Co-owners Alex Nirenhausen and Daphnée Anctil say the community lacks an English bookstore.

"It's been great. Everyone has been saying this was needed on Wellington," said Nirenhausen.

The entrepreneurs say they're happy to fill the void in their neighbourhood, regardless of the language their shoppers speak.

"We service any person who wants to read in English and that includes people who are francophone," said Anctil, who is francophone.

"Anyone can enjoy literature in English the same way anyone who speaks French can enjoy books in French so we're really trying to service as large of a population as we can."

They know language is always a hot topic in Quebec.

"The best response that we give them is usually, you know, the service is in French if you want it in French and the coffee's bilingual and that always gets a little laugh out of them," said Anctil.

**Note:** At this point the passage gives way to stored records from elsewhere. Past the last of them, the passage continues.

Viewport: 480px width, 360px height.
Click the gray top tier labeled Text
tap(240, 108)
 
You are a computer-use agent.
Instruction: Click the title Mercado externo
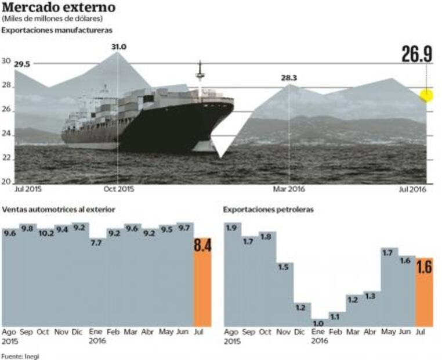[59, 8]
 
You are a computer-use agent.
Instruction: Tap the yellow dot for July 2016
[426, 95]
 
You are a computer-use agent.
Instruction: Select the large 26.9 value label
[416, 54]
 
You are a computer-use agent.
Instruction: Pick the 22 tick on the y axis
[7, 158]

Co-owners Alex Nirenhausen and Daphnée Anctil at their Pulp Books & Café in Verdun. (Lauren Fernandez/CTV News)

Not afraid to poke fun at the language dynamics or to compete with the popularity and convenience of Amazon, Alex says, "Amazon can't read books; they can recommend all the books they want, but nobody at Amazon is actually reading those books when they're coming to you."

It's that personal touch customers will experience the moment they enter Pulp Bookstore. "We tend to focus way more on community, on personal interactions with our customers," Anctil added.

"Amazon can't give you that tactile experience. You're not going to touch the books, you're not going to smell the books."

The co-owners say that tactile experience surprisingly captures a younger generation.

"I think a lot of young people are reading a lot more than we were. The advent of TikTok has had a huge impact on the market. There's been a lot more teenagers walking in here," Anctil said.

The duo said that people are putting down their devices and opting for real-life interactions outside of work or home, and that's part of the charm a community bookstore has to offer.

"Places where people can share ideas, and talk to people they wouldn't normally interact or cross paths with. A third place is a shared space," Nirenhausen says.